(Stored data)

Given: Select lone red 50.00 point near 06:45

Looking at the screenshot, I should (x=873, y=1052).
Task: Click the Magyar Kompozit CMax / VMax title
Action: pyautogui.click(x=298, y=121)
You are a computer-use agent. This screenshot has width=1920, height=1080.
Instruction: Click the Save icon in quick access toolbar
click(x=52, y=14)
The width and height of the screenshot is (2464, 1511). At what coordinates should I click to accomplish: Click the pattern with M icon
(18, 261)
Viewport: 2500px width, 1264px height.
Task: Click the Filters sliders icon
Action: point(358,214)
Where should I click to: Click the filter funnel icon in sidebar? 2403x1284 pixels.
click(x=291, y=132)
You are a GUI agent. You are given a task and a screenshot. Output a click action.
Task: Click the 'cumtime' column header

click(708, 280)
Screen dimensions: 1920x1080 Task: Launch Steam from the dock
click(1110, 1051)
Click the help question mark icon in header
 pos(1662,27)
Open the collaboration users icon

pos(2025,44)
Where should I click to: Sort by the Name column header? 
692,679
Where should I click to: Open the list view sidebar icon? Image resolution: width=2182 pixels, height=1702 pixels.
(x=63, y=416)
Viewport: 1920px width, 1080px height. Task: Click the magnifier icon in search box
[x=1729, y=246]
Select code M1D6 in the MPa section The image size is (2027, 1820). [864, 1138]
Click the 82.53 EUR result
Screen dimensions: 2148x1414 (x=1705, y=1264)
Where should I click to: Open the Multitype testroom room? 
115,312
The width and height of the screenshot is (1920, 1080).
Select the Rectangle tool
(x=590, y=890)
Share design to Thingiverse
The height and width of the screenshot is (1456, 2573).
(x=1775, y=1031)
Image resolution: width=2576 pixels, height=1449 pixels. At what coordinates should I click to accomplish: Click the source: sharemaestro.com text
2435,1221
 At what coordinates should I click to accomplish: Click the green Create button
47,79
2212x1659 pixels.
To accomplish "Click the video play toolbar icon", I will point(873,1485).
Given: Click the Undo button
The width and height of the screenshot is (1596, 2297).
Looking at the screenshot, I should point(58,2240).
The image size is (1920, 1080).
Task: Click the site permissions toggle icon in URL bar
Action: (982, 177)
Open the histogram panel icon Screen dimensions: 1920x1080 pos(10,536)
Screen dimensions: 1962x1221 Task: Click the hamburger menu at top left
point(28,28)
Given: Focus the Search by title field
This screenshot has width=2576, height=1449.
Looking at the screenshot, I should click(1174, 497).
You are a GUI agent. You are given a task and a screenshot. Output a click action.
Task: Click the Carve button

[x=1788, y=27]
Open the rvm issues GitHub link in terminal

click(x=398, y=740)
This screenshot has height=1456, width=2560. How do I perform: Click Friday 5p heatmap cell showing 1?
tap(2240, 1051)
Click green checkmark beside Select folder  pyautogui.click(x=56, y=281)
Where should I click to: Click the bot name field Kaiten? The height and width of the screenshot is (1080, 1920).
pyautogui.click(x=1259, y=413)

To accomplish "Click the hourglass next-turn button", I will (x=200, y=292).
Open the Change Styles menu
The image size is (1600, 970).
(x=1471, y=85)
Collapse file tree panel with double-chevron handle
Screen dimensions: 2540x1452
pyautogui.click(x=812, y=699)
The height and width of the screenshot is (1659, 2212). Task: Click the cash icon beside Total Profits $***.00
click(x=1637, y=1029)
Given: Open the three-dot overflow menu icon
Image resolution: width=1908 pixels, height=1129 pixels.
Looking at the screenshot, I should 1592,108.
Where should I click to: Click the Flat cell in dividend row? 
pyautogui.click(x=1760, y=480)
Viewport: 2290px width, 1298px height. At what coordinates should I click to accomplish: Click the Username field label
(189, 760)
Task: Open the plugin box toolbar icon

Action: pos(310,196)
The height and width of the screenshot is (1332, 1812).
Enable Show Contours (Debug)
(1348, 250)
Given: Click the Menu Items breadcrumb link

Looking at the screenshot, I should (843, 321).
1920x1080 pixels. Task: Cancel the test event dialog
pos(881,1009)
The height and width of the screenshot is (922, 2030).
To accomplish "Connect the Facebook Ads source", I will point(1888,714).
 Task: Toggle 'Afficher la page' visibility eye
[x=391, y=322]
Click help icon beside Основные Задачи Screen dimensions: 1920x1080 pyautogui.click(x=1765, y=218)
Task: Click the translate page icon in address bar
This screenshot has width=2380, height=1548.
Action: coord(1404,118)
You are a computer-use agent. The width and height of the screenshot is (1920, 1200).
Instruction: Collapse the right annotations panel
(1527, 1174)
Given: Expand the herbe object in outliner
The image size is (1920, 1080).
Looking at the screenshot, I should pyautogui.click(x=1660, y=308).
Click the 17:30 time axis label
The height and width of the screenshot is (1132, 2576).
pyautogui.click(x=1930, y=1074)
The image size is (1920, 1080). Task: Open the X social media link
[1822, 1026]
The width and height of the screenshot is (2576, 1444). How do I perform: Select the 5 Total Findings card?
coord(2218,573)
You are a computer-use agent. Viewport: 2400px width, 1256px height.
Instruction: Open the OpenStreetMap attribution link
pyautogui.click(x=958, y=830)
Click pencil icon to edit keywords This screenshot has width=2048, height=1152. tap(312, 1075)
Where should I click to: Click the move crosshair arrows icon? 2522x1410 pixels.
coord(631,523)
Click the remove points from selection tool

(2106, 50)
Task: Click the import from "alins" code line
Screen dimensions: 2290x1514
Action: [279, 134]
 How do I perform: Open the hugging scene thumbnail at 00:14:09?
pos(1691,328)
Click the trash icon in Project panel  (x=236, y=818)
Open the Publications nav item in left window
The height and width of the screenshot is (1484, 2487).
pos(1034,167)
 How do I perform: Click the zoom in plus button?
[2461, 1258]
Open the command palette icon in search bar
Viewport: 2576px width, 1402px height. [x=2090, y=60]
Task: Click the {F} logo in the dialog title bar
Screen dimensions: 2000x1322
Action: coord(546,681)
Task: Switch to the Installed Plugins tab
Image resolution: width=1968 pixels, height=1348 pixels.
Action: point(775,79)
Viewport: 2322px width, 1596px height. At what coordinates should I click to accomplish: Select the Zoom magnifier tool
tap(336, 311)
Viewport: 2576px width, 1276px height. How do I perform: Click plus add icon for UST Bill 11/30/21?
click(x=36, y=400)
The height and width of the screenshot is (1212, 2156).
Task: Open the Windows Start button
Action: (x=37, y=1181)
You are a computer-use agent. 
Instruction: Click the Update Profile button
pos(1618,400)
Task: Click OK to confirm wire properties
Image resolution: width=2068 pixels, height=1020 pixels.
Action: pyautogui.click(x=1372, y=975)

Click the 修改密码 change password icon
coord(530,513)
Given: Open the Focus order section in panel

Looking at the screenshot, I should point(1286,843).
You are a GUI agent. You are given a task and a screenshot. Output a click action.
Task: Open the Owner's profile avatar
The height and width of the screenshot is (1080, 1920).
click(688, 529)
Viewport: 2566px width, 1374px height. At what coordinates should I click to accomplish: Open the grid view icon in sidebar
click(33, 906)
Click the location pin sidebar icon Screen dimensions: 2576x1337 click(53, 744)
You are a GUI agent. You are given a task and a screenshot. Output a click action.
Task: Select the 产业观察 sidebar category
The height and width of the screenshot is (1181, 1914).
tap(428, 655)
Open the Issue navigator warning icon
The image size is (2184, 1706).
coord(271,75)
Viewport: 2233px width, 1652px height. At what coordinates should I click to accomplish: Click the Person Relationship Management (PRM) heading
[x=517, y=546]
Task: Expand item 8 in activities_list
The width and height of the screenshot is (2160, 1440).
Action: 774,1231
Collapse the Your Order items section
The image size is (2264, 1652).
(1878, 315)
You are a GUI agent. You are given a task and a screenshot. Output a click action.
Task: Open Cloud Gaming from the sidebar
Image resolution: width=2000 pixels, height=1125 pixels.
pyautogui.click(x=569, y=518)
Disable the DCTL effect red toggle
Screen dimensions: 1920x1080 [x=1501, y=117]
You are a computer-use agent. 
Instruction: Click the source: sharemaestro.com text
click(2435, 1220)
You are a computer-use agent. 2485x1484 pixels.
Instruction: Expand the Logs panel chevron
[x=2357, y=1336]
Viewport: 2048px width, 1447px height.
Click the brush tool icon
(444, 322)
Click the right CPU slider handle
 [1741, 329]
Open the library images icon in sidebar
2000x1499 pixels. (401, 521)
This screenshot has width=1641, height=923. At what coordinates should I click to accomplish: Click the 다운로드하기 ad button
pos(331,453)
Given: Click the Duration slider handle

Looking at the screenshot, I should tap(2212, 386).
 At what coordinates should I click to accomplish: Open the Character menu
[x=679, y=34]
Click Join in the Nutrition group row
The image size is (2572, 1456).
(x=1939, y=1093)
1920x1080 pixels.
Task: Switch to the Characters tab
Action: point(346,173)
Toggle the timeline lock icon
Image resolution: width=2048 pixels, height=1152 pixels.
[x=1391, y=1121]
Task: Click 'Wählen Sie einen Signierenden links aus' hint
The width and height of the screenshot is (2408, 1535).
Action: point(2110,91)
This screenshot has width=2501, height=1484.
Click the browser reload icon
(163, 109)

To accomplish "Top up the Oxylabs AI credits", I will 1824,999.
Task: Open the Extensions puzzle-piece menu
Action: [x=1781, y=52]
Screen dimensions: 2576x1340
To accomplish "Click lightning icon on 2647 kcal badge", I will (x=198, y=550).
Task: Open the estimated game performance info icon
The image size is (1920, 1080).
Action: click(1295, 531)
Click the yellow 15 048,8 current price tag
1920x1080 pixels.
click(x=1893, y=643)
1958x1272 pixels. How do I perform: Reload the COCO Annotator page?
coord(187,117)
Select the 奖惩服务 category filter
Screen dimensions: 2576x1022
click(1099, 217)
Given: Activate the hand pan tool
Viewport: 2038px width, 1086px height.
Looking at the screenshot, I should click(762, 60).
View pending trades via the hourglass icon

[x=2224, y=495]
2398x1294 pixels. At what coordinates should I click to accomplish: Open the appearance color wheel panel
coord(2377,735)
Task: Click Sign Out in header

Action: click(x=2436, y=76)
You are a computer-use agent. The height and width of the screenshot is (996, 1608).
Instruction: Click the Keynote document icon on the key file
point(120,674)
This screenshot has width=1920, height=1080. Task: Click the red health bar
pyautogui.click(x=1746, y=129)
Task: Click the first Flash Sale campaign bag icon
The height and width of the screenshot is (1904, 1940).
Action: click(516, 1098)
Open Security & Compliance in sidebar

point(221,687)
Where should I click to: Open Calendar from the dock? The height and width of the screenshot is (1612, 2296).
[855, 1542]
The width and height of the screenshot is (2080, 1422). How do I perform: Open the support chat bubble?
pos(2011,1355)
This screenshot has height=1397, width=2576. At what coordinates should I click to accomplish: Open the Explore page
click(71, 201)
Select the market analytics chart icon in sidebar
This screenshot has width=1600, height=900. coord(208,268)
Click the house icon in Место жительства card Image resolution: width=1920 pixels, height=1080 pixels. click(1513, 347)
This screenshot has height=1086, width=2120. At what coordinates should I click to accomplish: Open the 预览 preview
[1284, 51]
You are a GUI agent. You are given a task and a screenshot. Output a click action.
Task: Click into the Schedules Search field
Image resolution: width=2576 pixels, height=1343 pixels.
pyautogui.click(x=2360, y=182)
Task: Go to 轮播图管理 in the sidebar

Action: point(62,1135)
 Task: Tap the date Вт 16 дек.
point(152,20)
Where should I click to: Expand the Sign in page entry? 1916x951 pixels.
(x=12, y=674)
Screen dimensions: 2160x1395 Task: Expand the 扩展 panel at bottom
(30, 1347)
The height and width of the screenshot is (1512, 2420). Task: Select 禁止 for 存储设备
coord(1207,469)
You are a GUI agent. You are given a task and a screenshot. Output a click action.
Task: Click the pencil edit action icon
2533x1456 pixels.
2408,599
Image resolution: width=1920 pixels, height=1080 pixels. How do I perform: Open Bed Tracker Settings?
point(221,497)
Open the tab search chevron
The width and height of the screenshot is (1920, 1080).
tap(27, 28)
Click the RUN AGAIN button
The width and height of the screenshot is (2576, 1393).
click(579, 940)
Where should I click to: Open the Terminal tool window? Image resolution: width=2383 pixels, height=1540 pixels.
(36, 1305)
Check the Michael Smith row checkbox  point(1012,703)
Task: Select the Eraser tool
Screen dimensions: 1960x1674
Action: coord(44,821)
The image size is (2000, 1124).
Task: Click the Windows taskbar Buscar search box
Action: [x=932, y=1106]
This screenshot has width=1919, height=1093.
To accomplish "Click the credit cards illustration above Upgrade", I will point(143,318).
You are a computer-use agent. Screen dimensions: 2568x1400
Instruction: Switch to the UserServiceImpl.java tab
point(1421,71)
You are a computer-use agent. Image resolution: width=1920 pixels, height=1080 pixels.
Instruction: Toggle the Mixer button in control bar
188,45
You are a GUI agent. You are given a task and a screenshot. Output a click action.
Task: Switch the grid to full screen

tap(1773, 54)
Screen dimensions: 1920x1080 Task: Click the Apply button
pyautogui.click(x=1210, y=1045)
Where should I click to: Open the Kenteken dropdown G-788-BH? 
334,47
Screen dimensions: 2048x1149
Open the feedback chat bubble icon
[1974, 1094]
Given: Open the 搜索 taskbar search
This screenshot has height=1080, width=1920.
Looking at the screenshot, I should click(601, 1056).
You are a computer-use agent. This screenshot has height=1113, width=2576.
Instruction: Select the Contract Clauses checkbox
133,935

**TASK BRIEF:**
Restate word for word the entries above, starting at the line with "Viewport: 2038px width, 1086px height." and ending at the line with "Task: Click the first", inclusive, and no others.

**OUTPUT:**
Viewport: 2038px width, 1086px height.
Looking at the screenshot, I should click(762, 60).
View pending trades via the hourglass icon

[x=2224, y=495]
2398x1294 pixels. At what coordinates should I click to accomplish: Open the appearance color wheel panel
coord(2377,735)
Task: Click Sign Out in header

Action: click(x=2436, y=76)
You are a computer-use agent. The height and width of the screenshot is (996, 1608).
Instruction: Click the Keynote document icon on the key file
point(120,674)
This screenshot has width=1920, height=1080. Task: Click the red health bar
pyautogui.click(x=1746, y=129)
Task: Click the first Flash Sale campaign bag icon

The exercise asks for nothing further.